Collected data
***

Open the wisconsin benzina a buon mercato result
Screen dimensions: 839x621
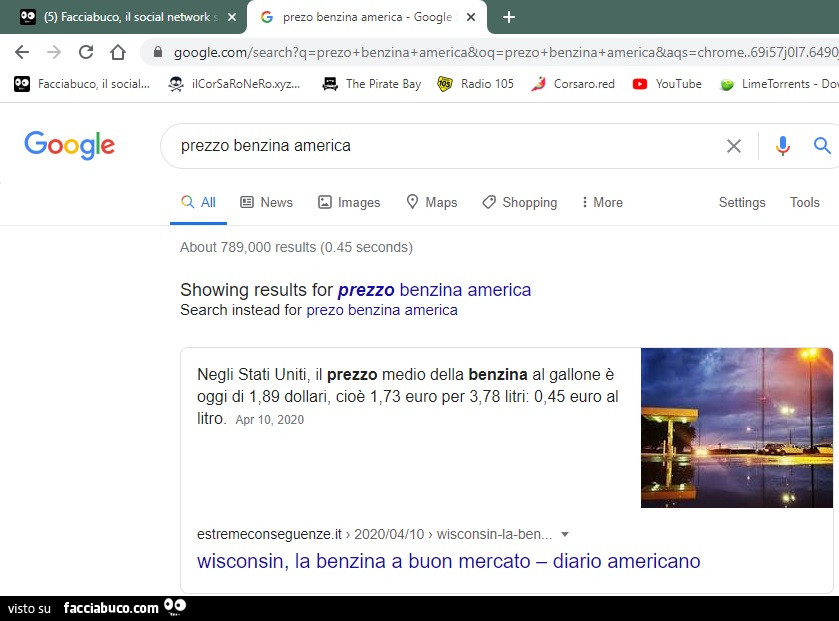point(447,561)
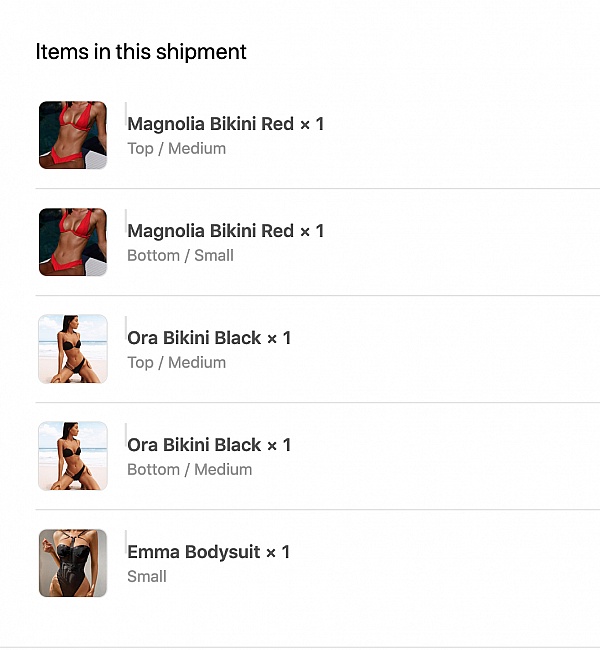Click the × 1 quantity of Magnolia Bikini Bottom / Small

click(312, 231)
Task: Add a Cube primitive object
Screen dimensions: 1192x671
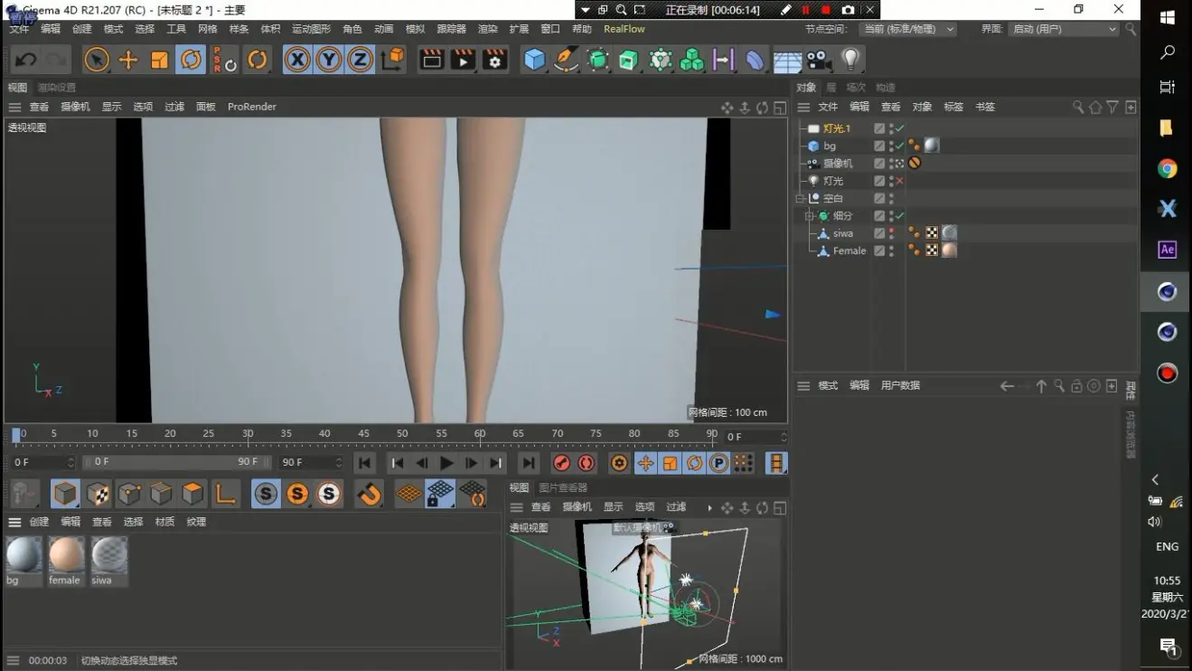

***

EXERCISE DETAILS:
In your copy, omit the pictures and restate every line of the data word for word.

ANSWER BOX:
Open the wisconsin benzina a buon mercato result
Screen dimensions: 839x621
point(447,561)
Click the × 1 quantity of Magnolia Bikini Bottom / Small

click(312, 231)
Task: Add a Cube primitive object
Screen dimensions: 1192x671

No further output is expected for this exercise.